Reliving the Games

David Rudisha of Kenya winning the Men's 800m final at the London Olympic Games (frame grab from BBC coverage)
David Rudisha of Kenya winning the Men’s 800m final at the London Olympic Games (frame grab from BBC coverage)

One of the marvels of the Olympic Games of 2012 was the ubiquity of the video coverage. No more was there the experience of Olympic games of years past, when a single television channel covered as much as it could. The BBC delivered 2,400 hours of video over the seventeen days of the Games across up to twenty-four channels. You could watch any sport available, throughout the day, and this total immersion in a public event clearly played a hugely important part in the transformative effect that the Games had on British life at the time. We were completely absorbed in live dramas of sporting endeavour, in the triumphs and disasters, not selected for us but making us the selectors. We became active spectators, our own schedulers and programmers. The exhilaration of those times to a significant degree must have derived from the way in which video – through TV, PCs and mobile platforms – brought everyone together, focussing on the one, multifaceted and uplifting story.

A further marvel was how this vast video archive stayed available once the events were over. The entirety of Games, effectively, remained accessible to anyone in the UK through BBC Sport’s video pages. Nor did such access stop once the Games were over. The entire video archive has continued to be available via the BBC site: every sport, from every venue, for every hour that the BBC was able to provide coverage across those twenty-four channels. To sustain such an archive does not come cheap, nor will the BBC have been able to negotiate an in perpetuity access licence with the International Olympic Committee, which owns all coverage of the Games, the majority of which was shot by its own company, Olympic Broadcasting Services (OBS), and merely licensed and transmitted by the BBC. So it is that the Olympic video archive is to be taken down on January 13th, giving you two more weeks in which to catch up on the Game in their comprehensive and unedited glory (including the opening and closing ceremonies).

There is another site with an equally extensive Olympic video archive, which currently remains active. The EBU/Eurovision site Eurovision Sports Live is offering all video shot by OBS during the Games (reportedly 9,000 hours), and while access to the BBC site is restricted to UK users only, the Eurovision site is available to all member countries of the European Broadcasting Union.
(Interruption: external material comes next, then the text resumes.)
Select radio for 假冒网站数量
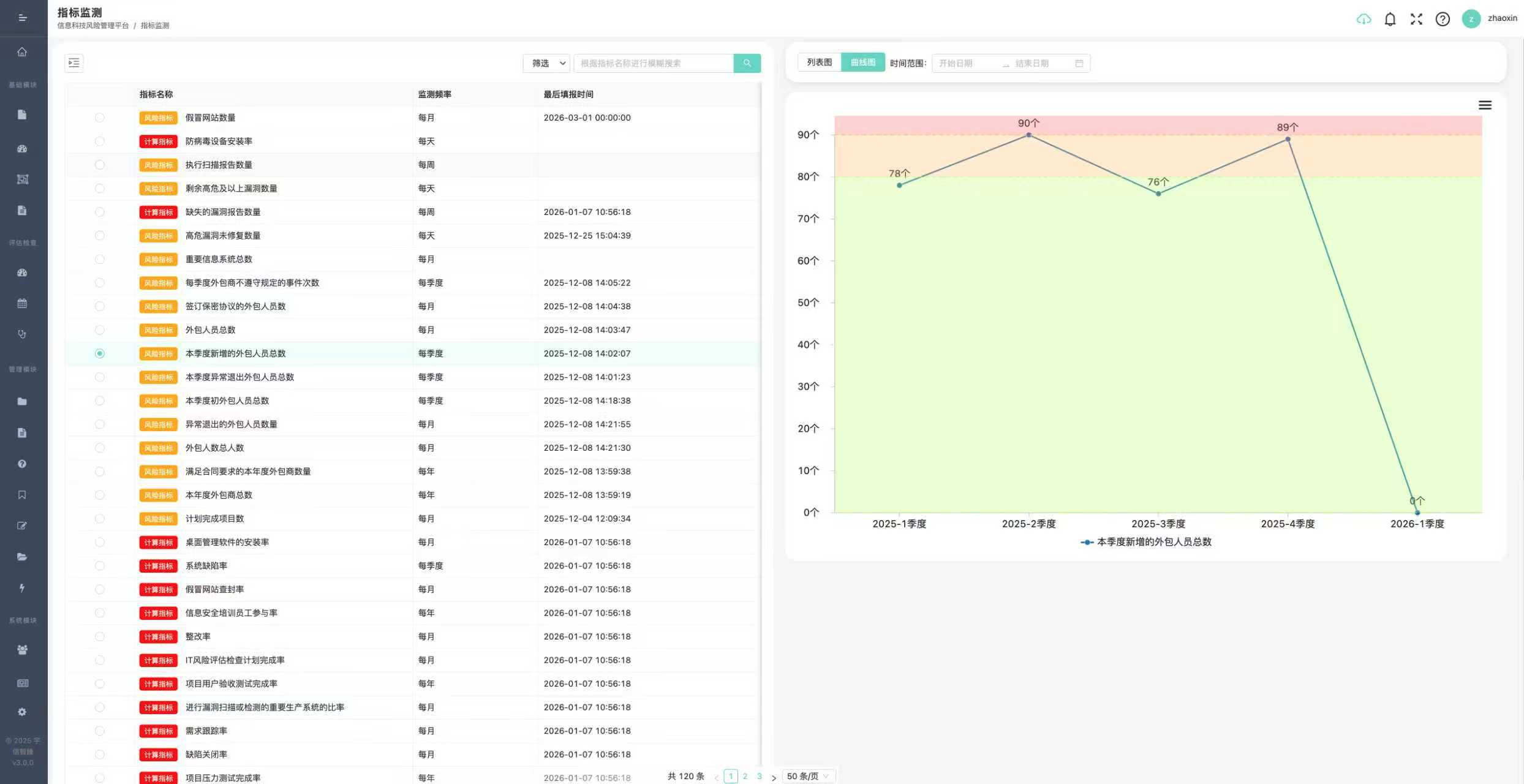coord(99,118)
As with the BBC site, you can browse by sport, with seemingly every event covered (see yours truly in the audience at 09:37:45 on 28 July, Table Tennis, Men’s singles, first round), including pre-event footage, which as a connoisseur of video footage where nothing much happens at all I find particularly fascinating. The coverage of the opening ceremony, for example, takes some twenty-five minutes before the event itself starts, during which we get hypnotic, incidental shots of the stadium and a marvellous helicopter journey across London to the Olympic stadium. The site also has profiles of some individual European athletes, and an extensive short features section, which includes (briefly) the dress rehearsal of the opening ceremony, reports on the torch relay, tours of individual venues, and even a guide to the British pub.

Your blogger is in there somewhere, watching the men's table tennis
Your blogger is in there somewhere, watching the men’s table tennis

How long will this wonderful archive stay online? The site doesn’t say, and I’ve not been able to track down the information elsewhere. But don’t suppose that it will stay online for much longer – I wouldn’t be at all surprised if were to disappear at the same time as the BBC’s site, January 13th. Catch it while you can. (Other territories have their own video archives, by the way – for the USA there is NBC’s Olympic site, available only to US viewers, though it is highlights packages only, not the full record)
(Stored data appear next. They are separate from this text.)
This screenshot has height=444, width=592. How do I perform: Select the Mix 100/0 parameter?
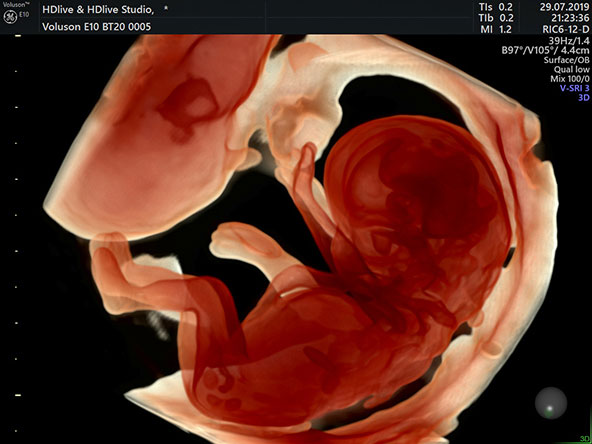569,79
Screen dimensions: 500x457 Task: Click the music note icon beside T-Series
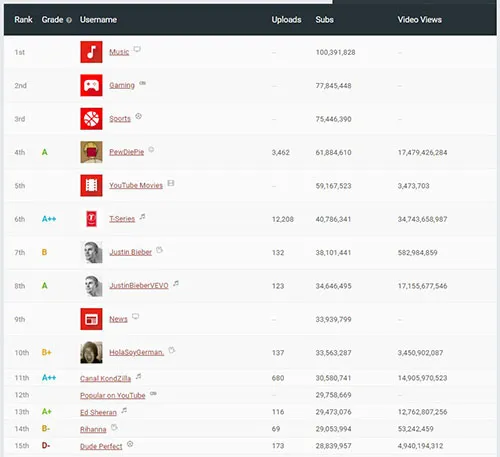[142, 217]
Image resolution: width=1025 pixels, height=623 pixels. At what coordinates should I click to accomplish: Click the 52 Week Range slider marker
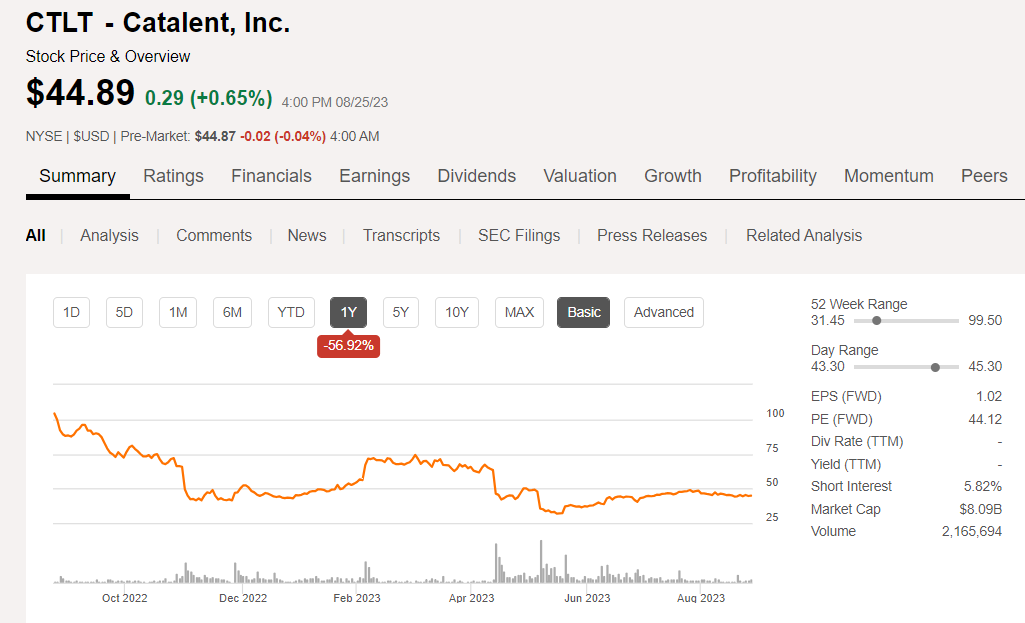[x=877, y=321]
And how about the Paralympics, every bits as immersive and engrossing as the Olympics as a viewing experience? Channel 4 couldn’t offer as many channels as did the BBC, but it still managed to enthrall the nation all over again (to the extent that I remember worrying that it might have eclipsed memories of the Olympics themselves). There is a Paralympics video site though it doesn’t have the same archive of every event as originally videoed as we get for the Olympics. Instead there are videos of key moments, GB medal winners, athletes diaries and so forth.

For those who would rather have their memories served up in more digestible form, there are DVDs and Blu-Rays of the Olympic and Paralympic Games. The BBC’s 5-disc set London 2012 Olympic Games is probably done about as well as it could be. It includes the full opening ceremony in a Danny Boyle re-edit, so you see some shots that were not included in the original broadcast (and you can cut out the BBC commentary), the woeful closing ceremony, and extensive coverage of events themselves re-hashed from the live programmes and generously edited so that you do get something of a sense of being there and not just an extended highlights package. It’s not the DVD package for everyone, as it focusses relentlessly on the British achievements, as does the similarly chauvinistic DVD set on the Paralympic Games, which likewise presents the sporting events alongside the full opening and closing ceremonies, though a little more functionally than the BBC’s offering (but it does boast the superb Meet the Superhumans promo which was one of the video triumphs of the Summer). One cannot expect a national broadcaster to be impartial, of course, and sport without partiality is a dull affair (we must have someone to cheer), but posterity may look on such records with a little frustration, seeing so many stories lost because they were not British.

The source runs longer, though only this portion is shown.